Welsh anti-Catholic activist and politician

Henry Probert (1645? – 1719?) was a Welsh anti-Catholic activist and politician.

==Life==
He was the son of George Probert, who married Magdalen, daughter of Charles Williams (of Llangibby). He was therefore nephew of Sir Trevor Williams; and shared his extreme Protestant views.

Probert matriculated at Jesus College, Oxford in 1663, and entered the Inner Temple in 1664. He lived at The Argoed, Penalt.
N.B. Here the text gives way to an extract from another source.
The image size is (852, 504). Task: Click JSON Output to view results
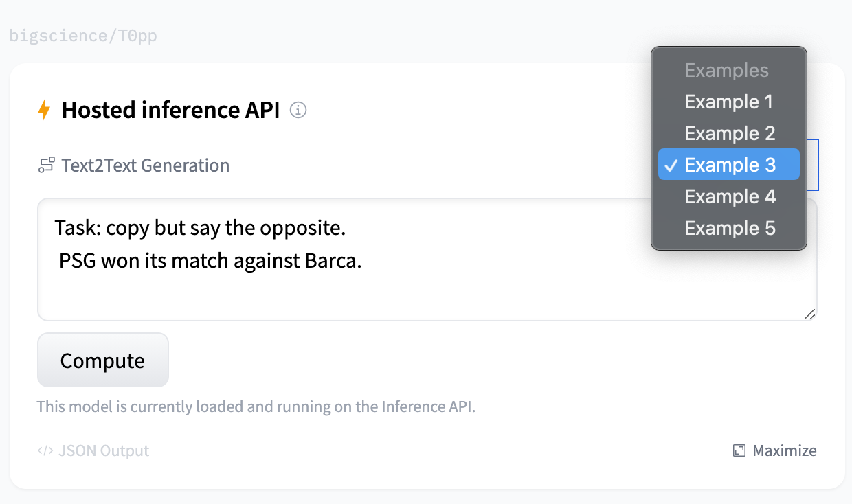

Probert was an associate of John Arnold of Monmouthshire in his campaign against local Catholics and the Jesuits. The two were twice removed as Justice of the Peace by the Marquess of Worcester, in 1677 and 1680, the second time being part of a larger purge of local magistrates by the Tory Worcester. At the beginning of this period Probert and Arnold were pressing the local justices to take action against practising Catholics. Probert assisted Arnold in his confrontation with Henry Milbourne. He was appointed High Sheriff of Monmouthshire for 1689–90.

When Arnold was elected as Member of Parliament for Monmouth Boroughs in 1695, in the Whig interest, it was on the understanding with supporters that he would make way for Probert. This he duly did, and in 1698 Probert served as MP there.